Иногда, наскоро попив в начале обеда чаю с хлебом, Надя отправлялась по адресам злостных «просрочников», систематически не сдающих вовремя книги. По улице шла в приталенном потёртом пальто, воротник которого на шее и груди напоминал облезлого старого пса, от мороза зарывшегося в клубок своей шерсти.
Она решительно вносила разгневанные глаза свои в распаренную кухню какой-нибудь коммуналки или барака… но видела провинившуюся читательницу – мечущуюся в чаду пригоревшей картошки, в душном пару от корыта, в ребятишках мал мала, которые при виде незнакомой тётки с жутким воротником разом хватались за материн подол… видела, как испуганная, жизнью замурзанная женщина суетливо вытирает тряпкой табуретку и не знает, куда гостью посадить… видела всё это – и гневный запал разом улетучивался: оглушённо падала на подставленную табуретку… Придя в себя, решительно скидывала пальто, засучивала рукава и, не обращая внимания на возгласы хозяйки, на маету её рук, принималась за работу. Накинув хозяйкин фартук, ширкала бельё в корыте. Отжимала. Тащила помои на двор. Снова наливала воды. Подтирала пол. Потом удовлетворённо пила чай за столом со всем семейством. Спокойно разговаривала. Уходя, забирала с собой просроченные книги, чтобы на другой день занести новые.

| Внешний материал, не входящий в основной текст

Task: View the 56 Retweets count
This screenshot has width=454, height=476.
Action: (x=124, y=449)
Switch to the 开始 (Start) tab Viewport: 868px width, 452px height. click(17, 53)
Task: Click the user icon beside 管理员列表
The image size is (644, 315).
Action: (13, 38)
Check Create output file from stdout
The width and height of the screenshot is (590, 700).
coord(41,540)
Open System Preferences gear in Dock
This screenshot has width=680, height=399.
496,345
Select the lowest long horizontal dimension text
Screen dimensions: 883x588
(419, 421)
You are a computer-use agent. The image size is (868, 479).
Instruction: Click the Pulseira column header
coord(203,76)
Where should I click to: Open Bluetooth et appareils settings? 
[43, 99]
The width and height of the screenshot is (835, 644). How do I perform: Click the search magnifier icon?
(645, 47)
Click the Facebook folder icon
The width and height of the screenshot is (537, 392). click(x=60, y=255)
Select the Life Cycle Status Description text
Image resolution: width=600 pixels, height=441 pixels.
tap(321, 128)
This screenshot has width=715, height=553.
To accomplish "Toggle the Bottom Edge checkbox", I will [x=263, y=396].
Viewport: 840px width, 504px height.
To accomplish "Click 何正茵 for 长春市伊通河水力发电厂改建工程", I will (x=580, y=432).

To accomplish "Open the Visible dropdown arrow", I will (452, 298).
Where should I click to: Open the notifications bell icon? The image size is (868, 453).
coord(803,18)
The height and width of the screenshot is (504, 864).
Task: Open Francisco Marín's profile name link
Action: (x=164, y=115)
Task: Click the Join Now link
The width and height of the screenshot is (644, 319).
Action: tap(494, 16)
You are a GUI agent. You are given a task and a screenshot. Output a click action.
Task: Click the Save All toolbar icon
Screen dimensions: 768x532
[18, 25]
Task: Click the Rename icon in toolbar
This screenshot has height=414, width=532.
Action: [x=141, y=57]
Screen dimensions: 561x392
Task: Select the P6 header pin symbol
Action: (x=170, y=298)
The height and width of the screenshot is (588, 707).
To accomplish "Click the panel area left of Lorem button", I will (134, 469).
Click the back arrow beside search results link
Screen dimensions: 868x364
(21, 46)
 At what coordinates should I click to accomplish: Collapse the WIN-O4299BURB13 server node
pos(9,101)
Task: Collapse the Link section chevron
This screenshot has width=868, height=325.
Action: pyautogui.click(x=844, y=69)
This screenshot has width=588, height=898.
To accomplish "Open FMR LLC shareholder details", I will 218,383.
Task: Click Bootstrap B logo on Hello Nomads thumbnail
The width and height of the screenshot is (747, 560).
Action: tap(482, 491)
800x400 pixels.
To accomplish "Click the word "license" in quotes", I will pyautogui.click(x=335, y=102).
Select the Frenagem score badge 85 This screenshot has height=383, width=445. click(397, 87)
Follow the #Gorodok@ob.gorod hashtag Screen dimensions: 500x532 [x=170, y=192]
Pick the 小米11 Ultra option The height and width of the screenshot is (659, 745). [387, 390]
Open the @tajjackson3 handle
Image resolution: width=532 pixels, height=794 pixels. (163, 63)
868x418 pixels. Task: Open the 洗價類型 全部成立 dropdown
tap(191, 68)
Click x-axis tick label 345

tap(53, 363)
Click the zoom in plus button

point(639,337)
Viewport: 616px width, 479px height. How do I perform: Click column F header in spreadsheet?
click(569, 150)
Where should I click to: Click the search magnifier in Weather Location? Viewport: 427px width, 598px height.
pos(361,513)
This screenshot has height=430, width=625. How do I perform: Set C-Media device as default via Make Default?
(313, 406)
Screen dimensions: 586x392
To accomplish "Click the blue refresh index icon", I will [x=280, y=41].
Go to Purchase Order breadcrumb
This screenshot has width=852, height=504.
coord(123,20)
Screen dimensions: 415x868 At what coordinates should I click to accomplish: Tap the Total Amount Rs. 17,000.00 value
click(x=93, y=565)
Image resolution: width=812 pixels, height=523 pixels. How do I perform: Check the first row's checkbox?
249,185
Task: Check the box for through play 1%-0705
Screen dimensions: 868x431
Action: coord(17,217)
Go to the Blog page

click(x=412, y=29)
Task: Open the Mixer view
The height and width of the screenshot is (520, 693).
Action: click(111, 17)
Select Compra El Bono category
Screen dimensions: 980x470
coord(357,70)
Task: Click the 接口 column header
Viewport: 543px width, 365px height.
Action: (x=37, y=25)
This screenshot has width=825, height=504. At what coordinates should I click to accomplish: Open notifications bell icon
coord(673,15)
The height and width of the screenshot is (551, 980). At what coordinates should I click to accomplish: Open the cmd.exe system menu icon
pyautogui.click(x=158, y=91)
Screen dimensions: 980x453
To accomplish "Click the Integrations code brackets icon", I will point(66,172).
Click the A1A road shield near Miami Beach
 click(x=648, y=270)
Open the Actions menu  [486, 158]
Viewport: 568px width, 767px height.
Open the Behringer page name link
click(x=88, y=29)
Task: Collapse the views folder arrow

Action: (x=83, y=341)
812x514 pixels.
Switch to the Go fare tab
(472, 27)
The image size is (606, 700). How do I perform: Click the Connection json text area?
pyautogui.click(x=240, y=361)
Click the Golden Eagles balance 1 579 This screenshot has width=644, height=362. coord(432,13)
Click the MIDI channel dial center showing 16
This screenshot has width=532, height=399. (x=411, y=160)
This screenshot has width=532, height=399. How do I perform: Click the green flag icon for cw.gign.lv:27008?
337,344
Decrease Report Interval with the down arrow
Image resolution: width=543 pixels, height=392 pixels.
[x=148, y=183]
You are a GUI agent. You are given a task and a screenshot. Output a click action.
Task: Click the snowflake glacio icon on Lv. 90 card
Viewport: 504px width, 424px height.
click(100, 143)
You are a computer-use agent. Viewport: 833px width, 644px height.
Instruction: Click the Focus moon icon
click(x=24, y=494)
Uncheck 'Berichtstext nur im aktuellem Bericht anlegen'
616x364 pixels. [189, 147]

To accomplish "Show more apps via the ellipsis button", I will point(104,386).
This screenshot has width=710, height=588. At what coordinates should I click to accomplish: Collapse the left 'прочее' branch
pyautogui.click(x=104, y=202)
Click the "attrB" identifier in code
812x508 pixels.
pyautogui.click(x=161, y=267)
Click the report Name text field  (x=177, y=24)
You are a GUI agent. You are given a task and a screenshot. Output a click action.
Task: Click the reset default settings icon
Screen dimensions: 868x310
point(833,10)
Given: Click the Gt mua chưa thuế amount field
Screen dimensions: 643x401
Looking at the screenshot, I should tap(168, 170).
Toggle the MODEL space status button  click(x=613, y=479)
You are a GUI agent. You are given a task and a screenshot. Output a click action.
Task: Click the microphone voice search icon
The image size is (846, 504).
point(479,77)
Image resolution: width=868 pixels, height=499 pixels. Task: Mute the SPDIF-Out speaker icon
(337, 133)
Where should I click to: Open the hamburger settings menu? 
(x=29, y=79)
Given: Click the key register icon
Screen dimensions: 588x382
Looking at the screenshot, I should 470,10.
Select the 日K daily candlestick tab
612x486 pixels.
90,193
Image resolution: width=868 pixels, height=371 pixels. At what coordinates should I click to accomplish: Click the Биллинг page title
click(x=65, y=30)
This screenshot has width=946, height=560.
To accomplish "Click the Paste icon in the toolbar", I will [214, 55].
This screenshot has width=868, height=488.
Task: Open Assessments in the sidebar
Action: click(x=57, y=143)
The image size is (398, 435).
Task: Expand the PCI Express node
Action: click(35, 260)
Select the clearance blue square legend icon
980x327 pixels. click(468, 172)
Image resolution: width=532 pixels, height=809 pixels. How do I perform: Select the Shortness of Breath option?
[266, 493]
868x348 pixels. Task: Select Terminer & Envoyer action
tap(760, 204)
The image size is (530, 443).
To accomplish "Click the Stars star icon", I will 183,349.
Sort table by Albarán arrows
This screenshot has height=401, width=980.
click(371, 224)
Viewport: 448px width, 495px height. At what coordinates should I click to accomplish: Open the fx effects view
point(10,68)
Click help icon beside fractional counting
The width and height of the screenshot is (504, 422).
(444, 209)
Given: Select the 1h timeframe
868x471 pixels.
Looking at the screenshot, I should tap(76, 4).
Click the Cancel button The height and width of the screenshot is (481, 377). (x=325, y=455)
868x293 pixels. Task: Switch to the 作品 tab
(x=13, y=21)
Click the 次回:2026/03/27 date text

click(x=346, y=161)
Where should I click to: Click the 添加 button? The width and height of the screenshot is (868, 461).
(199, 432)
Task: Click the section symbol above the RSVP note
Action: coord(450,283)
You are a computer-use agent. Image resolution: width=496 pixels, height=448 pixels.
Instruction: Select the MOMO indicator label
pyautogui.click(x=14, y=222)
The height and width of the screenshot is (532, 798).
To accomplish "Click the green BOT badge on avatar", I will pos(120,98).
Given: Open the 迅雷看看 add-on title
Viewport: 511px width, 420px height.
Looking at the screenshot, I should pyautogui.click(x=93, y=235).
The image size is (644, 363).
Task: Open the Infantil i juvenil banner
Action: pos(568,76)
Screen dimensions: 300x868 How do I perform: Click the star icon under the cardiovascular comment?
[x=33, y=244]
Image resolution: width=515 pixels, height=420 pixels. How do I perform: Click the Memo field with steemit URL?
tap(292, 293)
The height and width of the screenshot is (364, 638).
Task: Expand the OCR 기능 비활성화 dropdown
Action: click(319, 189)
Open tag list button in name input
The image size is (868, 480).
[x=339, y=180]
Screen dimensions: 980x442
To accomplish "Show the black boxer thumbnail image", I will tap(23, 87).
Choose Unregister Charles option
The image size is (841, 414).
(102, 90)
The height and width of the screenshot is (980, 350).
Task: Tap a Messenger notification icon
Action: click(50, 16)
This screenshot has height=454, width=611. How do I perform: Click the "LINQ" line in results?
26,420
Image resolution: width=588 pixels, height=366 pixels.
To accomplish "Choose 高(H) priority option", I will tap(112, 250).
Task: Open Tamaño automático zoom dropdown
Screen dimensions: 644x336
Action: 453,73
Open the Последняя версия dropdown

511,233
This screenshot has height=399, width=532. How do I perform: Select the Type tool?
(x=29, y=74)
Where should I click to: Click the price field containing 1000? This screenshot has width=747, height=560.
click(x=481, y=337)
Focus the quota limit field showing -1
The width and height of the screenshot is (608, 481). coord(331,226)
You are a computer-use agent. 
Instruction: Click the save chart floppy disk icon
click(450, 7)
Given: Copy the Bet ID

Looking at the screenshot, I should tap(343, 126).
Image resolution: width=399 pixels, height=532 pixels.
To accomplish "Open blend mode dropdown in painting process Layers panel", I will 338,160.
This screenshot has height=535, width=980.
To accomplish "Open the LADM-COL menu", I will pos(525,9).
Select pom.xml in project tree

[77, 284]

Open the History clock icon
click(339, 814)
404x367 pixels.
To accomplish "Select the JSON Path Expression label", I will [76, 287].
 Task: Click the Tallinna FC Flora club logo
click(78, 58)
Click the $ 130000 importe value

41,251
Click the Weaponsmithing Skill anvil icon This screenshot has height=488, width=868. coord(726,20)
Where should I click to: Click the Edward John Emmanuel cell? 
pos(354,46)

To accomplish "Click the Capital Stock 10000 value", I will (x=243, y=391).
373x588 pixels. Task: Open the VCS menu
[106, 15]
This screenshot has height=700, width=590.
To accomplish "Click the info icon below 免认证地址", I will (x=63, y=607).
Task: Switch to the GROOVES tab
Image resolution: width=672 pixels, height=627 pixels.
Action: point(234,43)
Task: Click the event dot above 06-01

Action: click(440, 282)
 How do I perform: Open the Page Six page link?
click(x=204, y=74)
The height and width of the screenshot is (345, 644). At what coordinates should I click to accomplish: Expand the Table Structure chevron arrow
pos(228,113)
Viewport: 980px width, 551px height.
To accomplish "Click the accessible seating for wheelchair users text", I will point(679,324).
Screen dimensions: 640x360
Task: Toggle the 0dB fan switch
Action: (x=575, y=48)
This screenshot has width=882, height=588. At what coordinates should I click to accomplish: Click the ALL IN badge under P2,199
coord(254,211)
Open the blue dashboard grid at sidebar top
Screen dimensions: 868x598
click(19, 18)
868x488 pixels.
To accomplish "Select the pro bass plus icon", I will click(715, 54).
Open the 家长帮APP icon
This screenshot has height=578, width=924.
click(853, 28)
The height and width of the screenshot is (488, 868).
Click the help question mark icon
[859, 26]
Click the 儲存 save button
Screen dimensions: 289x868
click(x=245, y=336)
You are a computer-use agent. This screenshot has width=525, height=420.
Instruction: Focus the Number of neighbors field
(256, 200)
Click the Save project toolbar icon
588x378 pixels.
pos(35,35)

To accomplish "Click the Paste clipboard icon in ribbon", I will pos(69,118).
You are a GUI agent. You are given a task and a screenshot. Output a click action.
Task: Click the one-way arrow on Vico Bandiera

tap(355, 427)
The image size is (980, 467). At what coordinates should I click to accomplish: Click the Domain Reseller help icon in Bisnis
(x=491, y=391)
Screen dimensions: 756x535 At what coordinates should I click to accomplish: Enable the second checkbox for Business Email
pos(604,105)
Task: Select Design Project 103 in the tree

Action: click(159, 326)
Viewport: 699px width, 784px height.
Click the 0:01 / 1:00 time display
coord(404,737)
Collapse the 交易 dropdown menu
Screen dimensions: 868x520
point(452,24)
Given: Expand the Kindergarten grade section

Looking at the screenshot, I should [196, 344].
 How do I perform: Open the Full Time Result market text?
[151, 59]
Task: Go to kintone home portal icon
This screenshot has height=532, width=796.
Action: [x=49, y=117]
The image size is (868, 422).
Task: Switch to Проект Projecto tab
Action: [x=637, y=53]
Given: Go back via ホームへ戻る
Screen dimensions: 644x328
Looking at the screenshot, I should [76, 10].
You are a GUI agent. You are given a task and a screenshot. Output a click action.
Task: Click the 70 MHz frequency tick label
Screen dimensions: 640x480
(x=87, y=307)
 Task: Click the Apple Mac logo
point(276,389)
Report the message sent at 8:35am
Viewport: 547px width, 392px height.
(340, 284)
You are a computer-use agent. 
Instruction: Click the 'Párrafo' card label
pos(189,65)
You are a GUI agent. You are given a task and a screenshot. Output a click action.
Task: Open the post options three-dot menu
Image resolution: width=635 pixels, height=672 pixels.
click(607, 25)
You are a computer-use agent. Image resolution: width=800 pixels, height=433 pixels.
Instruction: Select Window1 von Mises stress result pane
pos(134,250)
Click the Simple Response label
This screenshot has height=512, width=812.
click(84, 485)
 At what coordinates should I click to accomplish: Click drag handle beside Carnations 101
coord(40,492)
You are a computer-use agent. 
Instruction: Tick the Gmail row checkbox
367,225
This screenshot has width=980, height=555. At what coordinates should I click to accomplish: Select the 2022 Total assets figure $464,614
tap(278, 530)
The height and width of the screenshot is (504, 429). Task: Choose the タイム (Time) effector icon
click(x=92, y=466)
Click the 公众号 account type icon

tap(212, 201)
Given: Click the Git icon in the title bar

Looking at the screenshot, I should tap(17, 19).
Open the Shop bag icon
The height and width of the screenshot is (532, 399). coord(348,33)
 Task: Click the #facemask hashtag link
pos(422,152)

Миша и Яша тоже записались в Надину библиотеку. Когда они впервые пришли сдавать прочитанные книги, разворачивая их из аккуратных глазет, когда Надя услышала, как Миша восторгается книгами, увидела, как трепетно переворачивает страницы, не муслякая пальцев и не хлыстая по листам – сердце Нади радостно забилось: вот это читатели!
В библиотеке вдоль окон стояли два стола. Это место считалось читальным залом. Миша и Яша, ожидая очереди, всегда просматривали там свежие газеты и журналы.
Остальные читатели – у загородки. Где книги, где Надя. К столам – ни один. Ни на шаг. Ведь там свободно всё. Журналы-то эти, газеты… Не-ет, от греха-а. Надёжней у загородки. Без дураков. За книги расписался, в руки – и пошёл!
А Миша и Яша – как на киноэкране. Как два беспечных добродушных героя. Не подозревают даже, какая сзади опасность подкрадывается. С дубиной взведённой, с ножом, с пистолетом! Все зрители видят, хотят закричать им: опасность! – а те всё читают себе. Ничего не чувствуют!..
Миша из-за газеты натыкался взглядом на разинувшихся зрителей. Сразу улыбался им вежливо. Тихо, по слогам, гун-дел сквозь улыбку склонённому над журналом Яше: «Не-шмы-гай! Где-у-те-бя-пла-ток?» Отрешённо, не прерывая чтения, Яша доставал платок. С треском сморкался. Все в очереди вздрагивали: отчаянный этот Яша!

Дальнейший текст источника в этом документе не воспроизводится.